Supplied data START

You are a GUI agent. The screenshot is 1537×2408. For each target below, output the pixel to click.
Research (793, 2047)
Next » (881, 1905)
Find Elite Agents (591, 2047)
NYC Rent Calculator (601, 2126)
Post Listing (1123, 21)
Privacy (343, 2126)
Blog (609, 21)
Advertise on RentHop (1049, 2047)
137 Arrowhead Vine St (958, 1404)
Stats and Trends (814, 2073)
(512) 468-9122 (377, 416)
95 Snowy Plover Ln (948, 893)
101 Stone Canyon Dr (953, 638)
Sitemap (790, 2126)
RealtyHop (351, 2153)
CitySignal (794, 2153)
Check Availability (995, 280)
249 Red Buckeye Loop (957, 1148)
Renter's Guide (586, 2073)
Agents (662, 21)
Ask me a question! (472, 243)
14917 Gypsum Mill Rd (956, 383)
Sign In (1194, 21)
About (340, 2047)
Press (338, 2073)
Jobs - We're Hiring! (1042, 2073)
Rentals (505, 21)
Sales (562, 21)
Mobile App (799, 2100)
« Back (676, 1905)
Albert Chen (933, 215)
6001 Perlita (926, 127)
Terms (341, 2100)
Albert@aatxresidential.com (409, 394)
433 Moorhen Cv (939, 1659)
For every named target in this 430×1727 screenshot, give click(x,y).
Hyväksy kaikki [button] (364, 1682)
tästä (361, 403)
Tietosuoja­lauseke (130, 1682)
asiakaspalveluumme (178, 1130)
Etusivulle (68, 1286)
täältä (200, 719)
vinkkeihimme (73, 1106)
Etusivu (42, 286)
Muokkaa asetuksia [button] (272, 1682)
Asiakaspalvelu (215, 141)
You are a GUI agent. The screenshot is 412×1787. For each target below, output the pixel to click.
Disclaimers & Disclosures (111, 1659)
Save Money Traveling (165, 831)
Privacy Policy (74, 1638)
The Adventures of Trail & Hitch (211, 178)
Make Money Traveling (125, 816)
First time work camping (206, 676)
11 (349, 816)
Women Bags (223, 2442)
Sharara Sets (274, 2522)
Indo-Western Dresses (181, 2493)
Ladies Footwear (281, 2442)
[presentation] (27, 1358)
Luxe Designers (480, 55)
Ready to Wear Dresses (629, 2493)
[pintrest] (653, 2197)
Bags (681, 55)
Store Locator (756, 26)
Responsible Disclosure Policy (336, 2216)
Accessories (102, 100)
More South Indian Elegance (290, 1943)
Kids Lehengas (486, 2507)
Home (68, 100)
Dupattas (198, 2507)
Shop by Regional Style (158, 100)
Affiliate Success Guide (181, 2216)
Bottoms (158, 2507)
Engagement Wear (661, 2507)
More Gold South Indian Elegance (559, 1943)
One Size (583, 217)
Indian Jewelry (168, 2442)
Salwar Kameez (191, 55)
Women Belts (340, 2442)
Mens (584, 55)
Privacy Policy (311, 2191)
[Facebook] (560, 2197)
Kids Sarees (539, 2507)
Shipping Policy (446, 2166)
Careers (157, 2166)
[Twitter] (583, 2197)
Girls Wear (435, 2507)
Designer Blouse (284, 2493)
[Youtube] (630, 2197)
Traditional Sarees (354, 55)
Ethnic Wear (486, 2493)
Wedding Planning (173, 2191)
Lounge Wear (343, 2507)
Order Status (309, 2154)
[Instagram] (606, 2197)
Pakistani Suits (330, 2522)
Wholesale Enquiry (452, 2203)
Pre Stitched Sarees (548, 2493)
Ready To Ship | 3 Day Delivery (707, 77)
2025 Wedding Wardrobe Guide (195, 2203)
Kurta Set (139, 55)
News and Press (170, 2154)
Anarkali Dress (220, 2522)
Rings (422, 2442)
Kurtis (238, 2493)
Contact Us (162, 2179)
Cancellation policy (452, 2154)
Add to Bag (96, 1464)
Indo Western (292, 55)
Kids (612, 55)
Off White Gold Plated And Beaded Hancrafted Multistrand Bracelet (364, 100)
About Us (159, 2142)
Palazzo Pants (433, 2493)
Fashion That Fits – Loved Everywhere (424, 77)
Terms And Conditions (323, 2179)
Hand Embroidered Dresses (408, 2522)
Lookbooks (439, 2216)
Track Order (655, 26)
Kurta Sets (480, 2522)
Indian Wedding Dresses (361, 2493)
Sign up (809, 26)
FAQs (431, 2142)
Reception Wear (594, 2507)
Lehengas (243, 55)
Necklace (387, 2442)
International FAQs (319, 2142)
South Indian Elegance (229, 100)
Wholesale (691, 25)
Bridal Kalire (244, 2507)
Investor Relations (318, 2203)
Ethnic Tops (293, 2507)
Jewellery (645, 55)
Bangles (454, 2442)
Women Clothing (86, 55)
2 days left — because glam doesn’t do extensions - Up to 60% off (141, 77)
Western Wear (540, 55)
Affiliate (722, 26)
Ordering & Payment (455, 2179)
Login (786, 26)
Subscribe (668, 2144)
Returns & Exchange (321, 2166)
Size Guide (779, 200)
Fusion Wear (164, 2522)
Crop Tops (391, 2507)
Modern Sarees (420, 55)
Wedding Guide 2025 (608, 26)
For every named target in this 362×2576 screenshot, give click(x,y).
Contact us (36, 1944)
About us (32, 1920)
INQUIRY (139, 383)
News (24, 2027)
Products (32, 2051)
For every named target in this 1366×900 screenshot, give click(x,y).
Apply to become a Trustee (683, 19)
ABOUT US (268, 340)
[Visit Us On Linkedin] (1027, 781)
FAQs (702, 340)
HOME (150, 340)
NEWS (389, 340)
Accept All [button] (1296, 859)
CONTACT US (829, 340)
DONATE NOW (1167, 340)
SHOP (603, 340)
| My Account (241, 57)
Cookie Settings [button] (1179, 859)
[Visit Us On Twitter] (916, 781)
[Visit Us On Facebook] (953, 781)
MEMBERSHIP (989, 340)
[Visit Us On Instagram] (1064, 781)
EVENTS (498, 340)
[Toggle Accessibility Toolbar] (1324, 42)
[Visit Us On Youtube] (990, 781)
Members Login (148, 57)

Supplied data END

» Problem requirements: Type the data out again, exactly.

» Response area:
You are a GUI agent. The screenshot is 1537×2408. For each target below, output the pixel to click.
Research (793, 2047)
Next » (881, 1905)
Find Elite Agents (591, 2047)
NYC Rent Calculator (601, 2126)
Post Listing (1123, 21)
Privacy (343, 2126)
Blog (609, 21)
Advertise on RentHop (1049, 2047)
137 Arrowhead Vine St (958, 1404)
Stats and Trends (814, 2073)
(512) 468-9122 (377, 416)
95 Snowy Plover Ln (948, 893)
101 Stone Canyon Dr (953, 638)
Sitemap (790, 2126)
RealtyHop (351, 2153)
CitySignal (794, 2153)
Check Availability (995, 280)
249 Red Buckeye Loop (957, 1148)
Renter's Guide (586, 2073)
Agents (662, 21)
Ask me a question! (472, 243)
14917 Gypsum Mill Rd (956, 383)
Sign In (1194, 21)
About (340, 2047)
Press (338, 2073)
Jobs - We're Hiring! (1042, 2073)
Rentals (505, 21)
Sales (562, 21)
Mobile App (799, 2100)
« Back (676, 1905)
Albert Chen (933, 215)
6001 Perlita (926, 127)
Terms (341, 2100)
Albert@aatxresidential.com (409, 394)
433 Moorhen Cv (939, 1659)
For every named target in this 430×1727 screenshot, give click(x,y).
Hyväksy kaikki [button] (364, 1682)
tästä (361, 403)
Tietosuoja­lauseke (130, 1682)
asiakaspalveluumme (178, 1130)
Etusivulle (68, 1286)
täältä (200, 719)
vinkkeihimme (73, 1106)
Etusivu (42, 286)
Muokkaa asetuksia [button] (272, 1682)
Asiakaspalvelu (215, 141)
You are a GUI agent. The screenshot is 412×1787. For each target below, output the pixel to click.
Disclaimers & Disclosures (111, 1659)
Save Money Traveling (165, 831)
Privacy Policy (74, 1638)
The Adventures of Trail & Hitch (211, 178)
Make Money Traveling (125, 816)
First time work camping (206, 676)
11 (349, 816)
Women Bags (223, 2442)
Sharara Sets (274, 2522)
Indo-Western Dresses (181, 2493)
Ladies Footwear (281, 2442)
[presentation] (27, 1358)
Luxe Designers (480, 55)
Ready to Wear Dresses (629, 2493)
[pintrest] (653, 2197)
Bags (681, 55)
Store Locator (756, 26)
Responsible Disclosure Policy (336, 2216)
Accessories (102, 100)
More South Indian Elegance (290, 1943)
Kids Lehengas (486, 2507)
Home (68, 100)
Dupattas (198, 2507)
Shop by Regional Style (158, 100)
Affiliate Success Guide (181, 2216)
Bottoms (158, 2507)
Engagement Wear (661, 2507)
More Gold South Indian Elegance (559, 1943)
One Size (583, 217)
Indian Jewelry (168, 2442)
Salwar Kameez (191, 55)
Women Belts (340, 2442)
Mens (584, 55)
Privacy Policy (311, 2191)
[Facebook] (560, 2197)
Kids Sarees (539, 2507)
Shipping Policy (446, 2166)
Careers (157, 2166)
[Twitter] (583, 2197)
Girls Wear (435, 2507)
Designer Blouse (284, 2493)
[Youtube] (630, 2197)
Traditional Sarees (354, 55)
Ethnic Wear (486, 2493)
Wedding Planning (173, 2191)
Lounge Wear (343, 2507)
Order Status (309, 2154)
[Instagram] (606, 2197)
Pakistani Suits (330, 2522)
Wholesale Enquiry (452, 2203)
Pre Stitched Sarees (548, 2493)
Ready To Ship | 3 Day Delivery (707, 77)
2025 Wedding Wardrobe Guide (195, 2203)
Kurta Set (139, 55)
News and Press (170, 2154)
Anarkali Dress (220, 2522)
Rings (422, 2442)
Kurtis (238, 2493)
Contact Us (162, 2179)
Cancellation policy (452, 2154)
Add to Bag (96, 1464)
Indo Western (292, 55)
Kids (612, 55)
Off White Gold Plated And Beaded Hancrafted Multistrand Bracelet (364, 100)
About Us (159, 2142)
Palazzo Pants (433, 2493)
Fashion That Fits – Loved Everywhere (424, 77)
Terms And Conditions (323, 2179)
Hand Embroidered Dresses (408, 2522)
Lookbooks (439, 2216)
Track Order (655, 26)
Kurta Sets (480, 2522)
Indian Wedding Dresses (361, 2493)
Sign up (809, 26)
FAQs (431, 2142)
Reception Wear (594, 2507)
Lehengas (243, 55)
Necklace (387, 2442)
International FAQs (319, 2142)
South Indian Elegance (229, 100)
Wholesale (691, 25)
Bridal Kalire (244, 2507)
Investor Relations (318, 2203)
Ethnic Tops (293, 2507)
Jewellery (645, 55)
Bangles (454, 2442)
Women Clothing (86, 55)
2 days left — because glam doesn’t do extensions - Up to 60% off (141, 77)
Western Wear (540, 55)
Affiliate (722, 26)
Ordering & Payment (455, 2179)
Login (786, 26)
Subscribe (668, 2144)
Returns & Exchange (321, 2166)
Size Guide (779, 200)
Fusion Wear (164, 2522)
Crop Tops (391, 2507)
Modern Sarees (420, 55)
Wedding Guide 2025 (608, 26)
For every named target in this 362×2576 screenshot, give click(x,y).
Contact us (36, 1944)
About us (32, 1920)
INQUIRY (139, 383)
News (24, 2027)
Products (32, 2051)
For every named target in this 1366×900 screenshot, give click(x,y).
Apply to become a Trustee (683, 19)
ABOUT US (268, 340)
[Visit Us On Linkedin] (1027, 781)
FAQs (702, 340)
HOME (150, 340)
NEWS (389, 340)
Accept All [button] (1296, 859)
CONTACT US (829, 340)
DONATE NOW (1167, 340)
SHOP (603, 340)
| My Account (241, 57)
Cookie Settings [button] (1179, 859)
[Visit Us On Twitter] (916, 781)
[Visit Us On Facebook] (953, 781)
MEMBERSHIP (989, 340)
[Visit Us On Instagram] (1064, 781)
EVENTS (498, 340)
[Toggle Accessibility Toolbar] (1324, 42)
[Visit Us On Youtube] (990, 781)
Members Login (148, 57)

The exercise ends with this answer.